> [SET TASK]:
Rewrite the listing below as a numbered list, one entry per line, leaving out the blank lines.

> [RECORD SET]:
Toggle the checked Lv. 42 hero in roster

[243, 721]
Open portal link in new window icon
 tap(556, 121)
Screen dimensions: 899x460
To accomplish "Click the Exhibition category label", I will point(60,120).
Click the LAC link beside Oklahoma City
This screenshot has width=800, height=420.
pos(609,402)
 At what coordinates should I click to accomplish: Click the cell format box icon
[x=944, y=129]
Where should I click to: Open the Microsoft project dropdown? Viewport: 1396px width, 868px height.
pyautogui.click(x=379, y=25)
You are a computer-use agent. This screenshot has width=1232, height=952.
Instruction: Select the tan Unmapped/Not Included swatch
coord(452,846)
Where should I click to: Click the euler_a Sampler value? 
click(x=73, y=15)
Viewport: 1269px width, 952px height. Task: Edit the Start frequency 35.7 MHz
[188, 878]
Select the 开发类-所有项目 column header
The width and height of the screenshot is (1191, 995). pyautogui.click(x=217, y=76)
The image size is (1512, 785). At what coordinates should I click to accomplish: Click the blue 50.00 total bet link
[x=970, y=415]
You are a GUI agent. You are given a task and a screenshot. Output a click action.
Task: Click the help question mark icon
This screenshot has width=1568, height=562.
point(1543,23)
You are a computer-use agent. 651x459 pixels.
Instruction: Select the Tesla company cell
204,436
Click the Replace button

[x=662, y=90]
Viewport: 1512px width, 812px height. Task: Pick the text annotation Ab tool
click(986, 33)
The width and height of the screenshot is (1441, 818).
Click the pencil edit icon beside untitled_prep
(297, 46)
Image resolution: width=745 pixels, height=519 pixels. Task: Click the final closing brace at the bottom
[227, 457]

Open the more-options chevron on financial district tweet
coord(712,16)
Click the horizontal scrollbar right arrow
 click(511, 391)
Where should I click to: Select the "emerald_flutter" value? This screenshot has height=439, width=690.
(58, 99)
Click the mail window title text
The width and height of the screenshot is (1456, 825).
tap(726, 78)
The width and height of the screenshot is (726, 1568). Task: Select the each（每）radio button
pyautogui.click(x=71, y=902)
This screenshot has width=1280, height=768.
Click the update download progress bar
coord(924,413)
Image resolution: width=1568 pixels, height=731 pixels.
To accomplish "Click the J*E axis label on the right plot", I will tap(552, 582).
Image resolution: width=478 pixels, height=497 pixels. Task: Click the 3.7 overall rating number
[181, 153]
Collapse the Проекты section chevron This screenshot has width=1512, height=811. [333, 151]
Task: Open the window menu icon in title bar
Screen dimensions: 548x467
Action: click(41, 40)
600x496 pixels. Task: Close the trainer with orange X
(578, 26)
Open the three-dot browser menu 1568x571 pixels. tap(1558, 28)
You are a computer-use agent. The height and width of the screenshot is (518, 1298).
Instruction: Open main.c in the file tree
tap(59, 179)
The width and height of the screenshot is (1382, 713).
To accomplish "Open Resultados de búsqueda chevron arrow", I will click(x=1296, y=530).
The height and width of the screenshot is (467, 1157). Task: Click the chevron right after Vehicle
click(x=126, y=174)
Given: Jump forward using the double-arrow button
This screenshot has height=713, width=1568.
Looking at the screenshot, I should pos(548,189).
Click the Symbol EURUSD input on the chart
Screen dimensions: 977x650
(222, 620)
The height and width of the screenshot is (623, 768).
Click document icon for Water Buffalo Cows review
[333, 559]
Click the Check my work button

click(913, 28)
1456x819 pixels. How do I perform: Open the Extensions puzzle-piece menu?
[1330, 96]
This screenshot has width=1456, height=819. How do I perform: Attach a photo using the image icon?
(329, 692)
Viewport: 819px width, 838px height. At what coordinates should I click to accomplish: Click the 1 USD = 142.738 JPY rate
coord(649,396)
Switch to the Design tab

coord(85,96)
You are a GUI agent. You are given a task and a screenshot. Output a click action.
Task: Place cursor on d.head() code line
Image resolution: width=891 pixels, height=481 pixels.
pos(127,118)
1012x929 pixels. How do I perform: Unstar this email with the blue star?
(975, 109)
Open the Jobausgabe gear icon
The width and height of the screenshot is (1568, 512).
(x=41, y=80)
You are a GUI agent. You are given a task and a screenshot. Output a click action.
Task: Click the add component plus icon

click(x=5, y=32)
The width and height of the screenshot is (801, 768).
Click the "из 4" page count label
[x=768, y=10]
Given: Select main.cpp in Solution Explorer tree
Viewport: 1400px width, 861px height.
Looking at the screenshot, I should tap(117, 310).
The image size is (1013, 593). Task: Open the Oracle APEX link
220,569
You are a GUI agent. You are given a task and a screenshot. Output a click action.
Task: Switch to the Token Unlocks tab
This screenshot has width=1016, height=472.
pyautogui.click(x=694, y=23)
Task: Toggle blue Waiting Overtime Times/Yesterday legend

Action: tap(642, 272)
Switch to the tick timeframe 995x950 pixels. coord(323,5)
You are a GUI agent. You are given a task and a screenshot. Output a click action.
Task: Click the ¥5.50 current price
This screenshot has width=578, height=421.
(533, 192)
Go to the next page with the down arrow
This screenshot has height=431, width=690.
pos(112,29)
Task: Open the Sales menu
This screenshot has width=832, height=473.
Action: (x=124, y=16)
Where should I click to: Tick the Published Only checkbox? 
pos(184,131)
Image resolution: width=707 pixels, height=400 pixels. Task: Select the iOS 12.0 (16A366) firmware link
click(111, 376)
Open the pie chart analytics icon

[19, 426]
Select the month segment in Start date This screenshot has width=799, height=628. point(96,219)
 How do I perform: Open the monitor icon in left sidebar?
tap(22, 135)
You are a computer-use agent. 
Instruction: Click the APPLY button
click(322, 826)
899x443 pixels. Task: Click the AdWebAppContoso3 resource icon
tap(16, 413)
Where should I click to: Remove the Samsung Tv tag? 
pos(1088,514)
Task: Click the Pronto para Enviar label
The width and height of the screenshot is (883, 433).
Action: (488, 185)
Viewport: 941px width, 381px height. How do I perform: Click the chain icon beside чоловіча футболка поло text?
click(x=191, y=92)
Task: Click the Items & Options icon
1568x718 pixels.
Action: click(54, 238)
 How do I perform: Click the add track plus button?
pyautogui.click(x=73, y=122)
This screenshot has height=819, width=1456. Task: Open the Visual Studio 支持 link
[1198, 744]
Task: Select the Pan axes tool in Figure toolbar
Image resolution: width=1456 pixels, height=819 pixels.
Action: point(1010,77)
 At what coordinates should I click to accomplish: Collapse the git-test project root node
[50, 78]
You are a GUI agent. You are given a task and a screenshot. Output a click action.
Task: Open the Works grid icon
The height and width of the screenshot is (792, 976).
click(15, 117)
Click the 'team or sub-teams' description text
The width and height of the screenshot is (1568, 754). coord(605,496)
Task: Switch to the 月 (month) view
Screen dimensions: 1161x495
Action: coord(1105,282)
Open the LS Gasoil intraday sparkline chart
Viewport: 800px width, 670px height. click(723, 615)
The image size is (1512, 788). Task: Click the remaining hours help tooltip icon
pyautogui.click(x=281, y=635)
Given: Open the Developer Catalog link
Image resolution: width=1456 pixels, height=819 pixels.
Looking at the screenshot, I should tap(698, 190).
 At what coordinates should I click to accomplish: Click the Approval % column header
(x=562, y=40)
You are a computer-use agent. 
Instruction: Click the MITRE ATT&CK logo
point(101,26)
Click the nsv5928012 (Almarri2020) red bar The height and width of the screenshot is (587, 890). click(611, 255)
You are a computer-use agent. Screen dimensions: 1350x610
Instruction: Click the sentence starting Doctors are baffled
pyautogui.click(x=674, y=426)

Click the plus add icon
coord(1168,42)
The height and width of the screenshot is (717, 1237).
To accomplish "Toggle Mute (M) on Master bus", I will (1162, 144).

> [WRITTEN RESPONSE]:
1. Toggle the checked Lv. 42 hero in roster
2. [243, 721]
3. Open portal link in new window icon
4.  tap(556, 121)
5. Screen dimensions: 899x460
6. To accomplish "Click the Exhibition category label", I will point(60,120).
7. Click the LAC link beside Oklahoma City
8. This screenshot has width=800, height=420.
9. pos(609,402)
10.  At what coordinates should I click to accomplish: Click the cell format box icon
11. [x=944, y=129]
12. Where should I click to: Open the Microsoft project dropdown? Viewport: 1396px width, 868px height.
13. pyautogui.click(x=379, y=25)
14. You are a computer-use agent. This screenshot has width=1232, height=952.
15. Instruction: Select the tan Unmapped/Not Included swatch
16. coord(452,846)
17. Where should I click to: Click the euler_a Sampler value? 
18. click(x=73, y=15)
19. Viewport: 1269px width, 952px height. Task: Edit the Start frequency 35.7 MHz
20. [188, 878]
21. Select the 开发类-所有项目 column header
22. The width and height of the screenshot is (1191, 995). pyautogui.click(x=217, y=76)
23. The image size is (1512, 785). At what coordinates should I click to accomplish: Click the blue 50.00 total bet link
24. [x=970, y=415]
25. You are a GUI agent. You are given a task and a screenshot. Output a click action.
26. Task: Click the help question mark icon
27. This screenshot has width=1568, height=562.
28. point(1543,23)
29. You are a computer-use agent. 651x459 pixels.
30. Instruction: Select the Tesla company cell
31. 204,436
32. Click the Replace button
33. [x=662, y=90]
34. Viewport: 1512px width, 812px height. Task: Pick the text annotation Ab tool
35. click(986, 33)
36. The width and height of the screenshot is (1441, 818).
37. Click the pencil edit icon beside untitled_prep
38. (297, 46)
39. Image resolution: width=745 pixels, height=519 pixels. Task: Click the final closing brace at the bottom
40. [227, 457]
41. Open the more-options chevron on financial district tweet
42. coord(712,16)
43. Click the horizontal scrollbar right arrow
44.  click(511, 391)
45. Where should I click to: Select the "emerald_flutter" value? This screenshot has height=439, width=690.
46. (58, 99)
47. Click the mail window title text
48. The width and height of the screenshot is (1456, 825).
49. tap(726, 78)
50. The width and height of the screenshot is (726, 1568). Task: Select the each（每）radio button
51. pyautogui.click(x=71, y=902)
52. This screenshot has width=1280, height=768.
53. Click the update download progress bar
54. coord(924,413)
55. Image resolution: width=1568 pixels, height=731 pixels.
56. To accomplish "Click the J*E axis label on the right plot", I will tap(552, 582).
57. Image resolution: width=478 pixels, height=497 pixels. Task: Click the 3.7 overall rating number
58. [181, 153]
59. Collapse the Проекты section chevron This screenshot has width=1512, height=811. [333, 151]
60. Task: Open the window menu icon in title bar
61. Screen dimensions: 548x467
62. Action: click(41, 40)
63. 600x496 pixels. Task: Close the trainer with orange X
64. (578, 26)
65. Open the three-dot browser menu 1568x571 pixels. tap(1558, 28)
66. You are a computer-use agent. The height and width of the screenshot is (518, 1298).
67. Instruction: Open main.c in the file tree
68. tap(59, 179)
69. The width and height of the screenshot is (1382, 713).
70. To accomplish "Open Resultados de búsqueda chevron arrow", I will click(x=1296, y=530).
71. The height and width of the screenshot is (467, 1157). Task: Click the chevron right after Vehicle
72. click(x=126, y=174)
73. Given: Jump forward using the double-arrow button
74. This screenshot has height=713, width=1568.
75. Looking at the screenshot, I should pos(548,189).
76. Click the Symbol EURUSD input on the chart
77. Screen dimensions: 977x650
78. (222, 620)
79. The height and width of the screenshot is (623, 768).
80. Click document icon for Water Buffalo Cows review
81. [333, 559]
82. Click the Check my work button
83. click(913, 28)
84. 1456x819 pixels. How do I perform: Open the Extensions puzzle-piece menu?
85. [1330, 96]
86. This screenshot has width=1456, height=819. How do I perform: Attach a photo using the image icon?
87. (329, 692)
88. Viewport: 819px width, 838px height. At what coordinates should I click to accomplish: Click the 1 USD = 142.738 JPY rate
89. coord(649,396)
90. Switch to the Design tab
91. coord(85,96)
92. You are a GUI agent. You are given a task and a screenshot. Output a click action.
93. Task: Place cursor on d.head() code line
94. Image resolution: width=891 pixels, height=481 pixels.
95. pos(127,118)
96. 1012x929 pixels. How do I perform: Unstar this email with the blue star?
97. (975, 109)
98. Open the Jobausgabe gear icon
99. The width and height of the screenshot is (1568, 512).
100. (x=41, y=80)
101. You are a GUI agent. You are given a task and a screenshot. Output a click action.
102. Task: Click the add component plus icon
103. click(x=5, y=32)
104. The width and height of the screenshot is (801, 768).
105. Click the "из 4" page count label
106. [x=768, y=10]
107. Given: Select main.cpp in Solution Explorer tree
108. Viewport: 1400px width, 861px height.
109. Looking at the screenshot, I should tap(117, 310).
110. The image size is (1013, 593). Task: Open the Oracle APEX link
111. 220,569
112. You are a GUI agent. You are given a task and a screenshot. Output a click action.
113. Task: Switch to the Token Unlocks tab
114. This screenshot has width=1016, height=472.
115. pyautogui.click(x=694, y=23)
116. Task: Toggle blue Waiting Overtime Times/Yesterday legend
117. Action: tap(642, 272)
118. Switch to the tick timeframe 995x950 pixels. coord(323,5)
119. You are a GUI agent. You are given a task and a screenshot. Output a click action.
120. Task: Click the ¥5.50 current price
121. This screenshot has width=578, height=421.
122. (533, 192)
123. Go to the next page with the down arrow
124. This screenshot has height=431, width=690.
125. pos(112,29)
126. Task: Open the Sales menu
127. This screenshot has width=832, height=473.
128. Action: (x=124, y=16)
129. Where should I click to: Tick the Published Only checkbox? 
130. pos(184,131)
131. Image resolution: width=707 pixels, height=400 pixels. Task: Select the iOS 12.0 (16A366) firmware link
132. click(111, 376)
133. Open the pie chart analytics icon
134. [19, 426]
135. Select the month segment in Start date This screenshot has width=799, height=628. point(96,219)
136.  How do I perform: Open the monitor icon in left sidebar?
137. tap(22, 135)
138. You are a computer-use agent. 
139. Instruction: Click the APPLY button
140. click(322, 826)
141. 899x443 pixels. Task: Click the AdWebAppContoso3 resource icon
142. tap(16, 413)
143. Where should I click to: Remove the Samsung Tv tag? 
144. pos(1088,514)
145. Task: Click the Pronto para Enviar label
146. The width and height of the screenshot is (883, 433).
147. Action: (488, 185)
148. Viewport: 941px width, 381px height. How do I perform: Click the chain icon beside чоловіча футболка поло text?
149. click(x=191, y=92)
150. Task: Click the Items & Options icon
151. 1568x718 pixels.
152. Action: click(54, 238)
153.  How do I perform: Click the add track plus button?
154. pyautogui.click(x=73, y=122)
155. This screenshot has height=819, width=1456. Task: Open the Visual Studio 支持 link
156. [1198, 744]
157. Task: Select the Pan axes tool in Figure toolbar
158. Image resolution: width=1456 pixels, height=819 pixels.
159. Action: point(1010,77)
160.  At what coordinates should I click to accomplish: Collapse the git-test project root node
161. [50, 78]
162. You are a GUI agent. You are given a task and a screenshot. Output a click action.
163. Task: Open the Works grid icon
164. The height and width of the screenshot is (792, 976).
165. click(15, 117)
166. Click the 'team or sub-teams' description text
167. The width and height of the screenshot is (1568, 754). coord(605,496)
168. Task: Switch to the 月 (month) view
169. Screen dimensions: 1161x495
170. Action: coord(1105,282)
171. Open the LS Gasoil intraday sparkline chart
172. Viewport: 800px width, 670px height. click(723, 615)
173. The image size is (1512, 788). Task: Click the remaining hours help tooltip icon
174. pyautogui.click(x=281, y=635)
175. Given: Open the Developer Catalog link
176. Image resolution: width=1456 pixels, height=819 pixels.
177. Looking at the screenshot, I should tap(698, 190).
178.  At what coordinates should I click to accomplish: Click the Approval % column header
179. (x=562, y=40)
180. You are a computer-use agent. 
181. Instruction: Click the MITRE ATT&CK logo
182. point(101,26)
183. Click the nsv5928012 (Almarri2020) red bar The height and width of the screenshot is (587, 890). click(611, 255)
184. You are a computer-use agent. Screen dimensions: 1350x610
185. Instruction: Click the sentence starting Doctors are baffled
186. pyautogui.click(x=674, y=426)
187. Click the plus add icon
188. coord(1168,42)
189. The height and width of the screenshot is (717, 1237).
190. To accomplish "Toggle Mute (M) on Master bus", I will (1162, 144).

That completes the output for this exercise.